### WHAT THE TASK ASKS
Search the records for lines that contain the word "width". Copy them all.

### SOURCE DATA
......

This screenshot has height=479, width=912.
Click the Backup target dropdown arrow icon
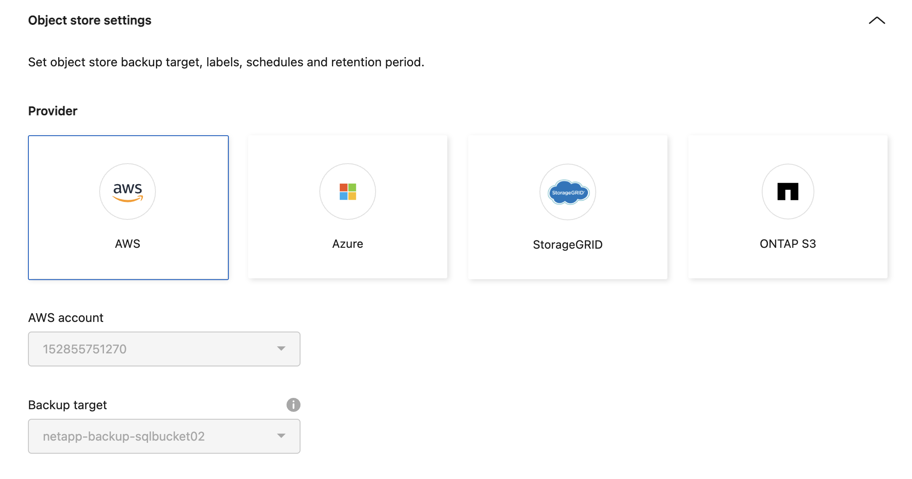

......

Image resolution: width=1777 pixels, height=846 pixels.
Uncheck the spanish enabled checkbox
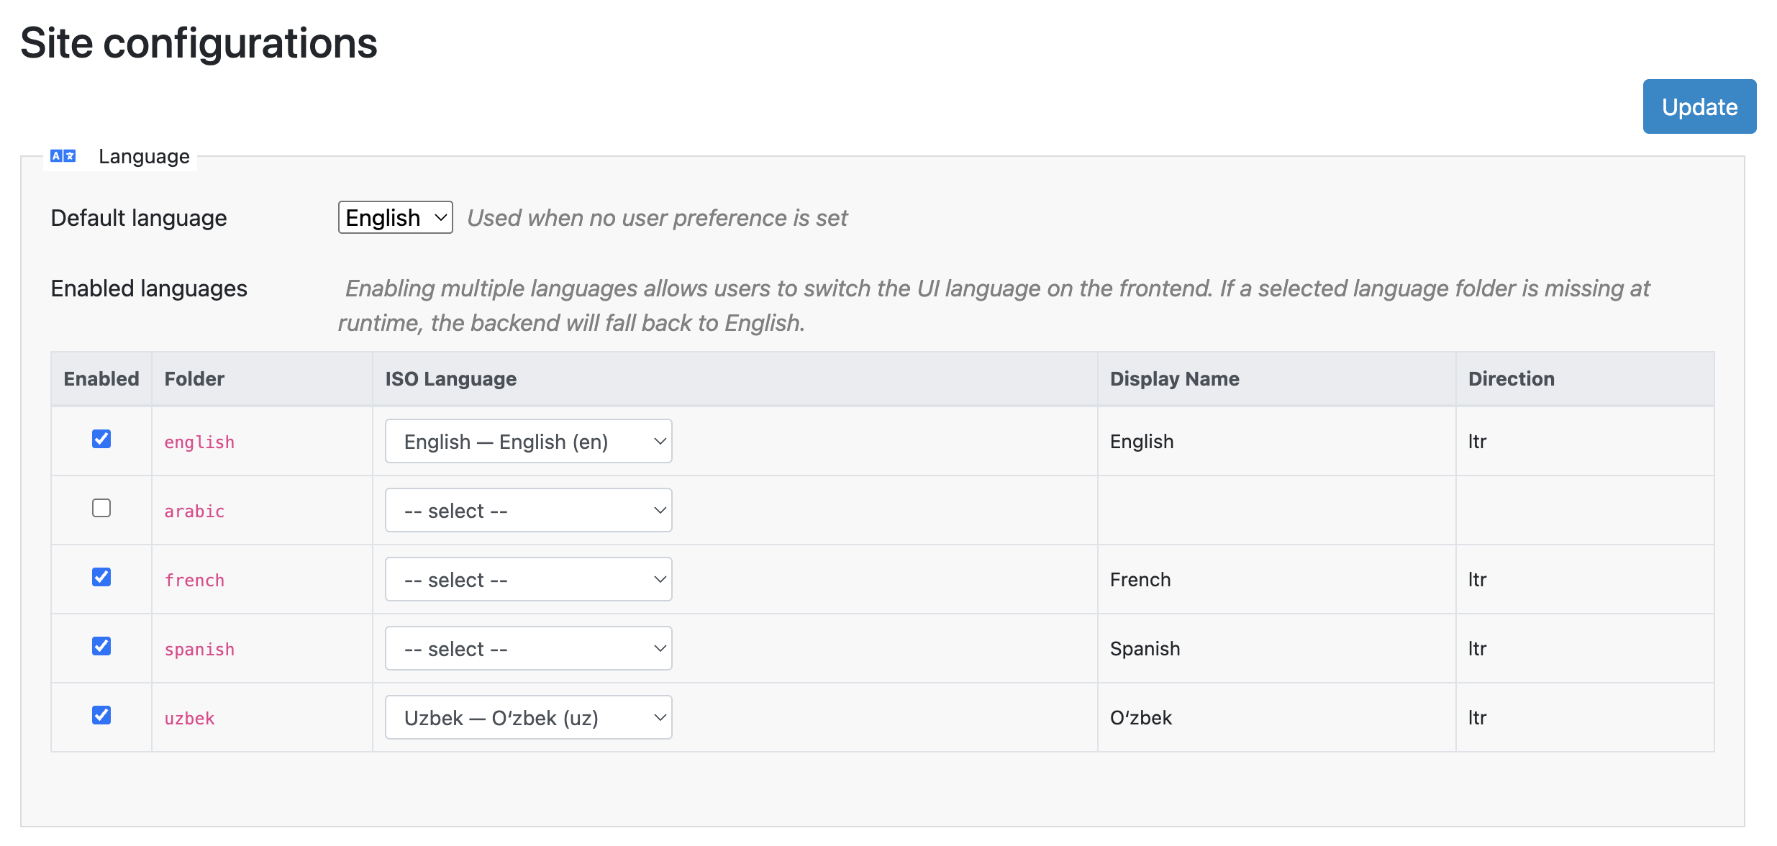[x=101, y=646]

......

### RESULT OF THIS TASK
This screenshot has height=479, width=912.
Image resolution: width=1777 pixels, height=846 pixels.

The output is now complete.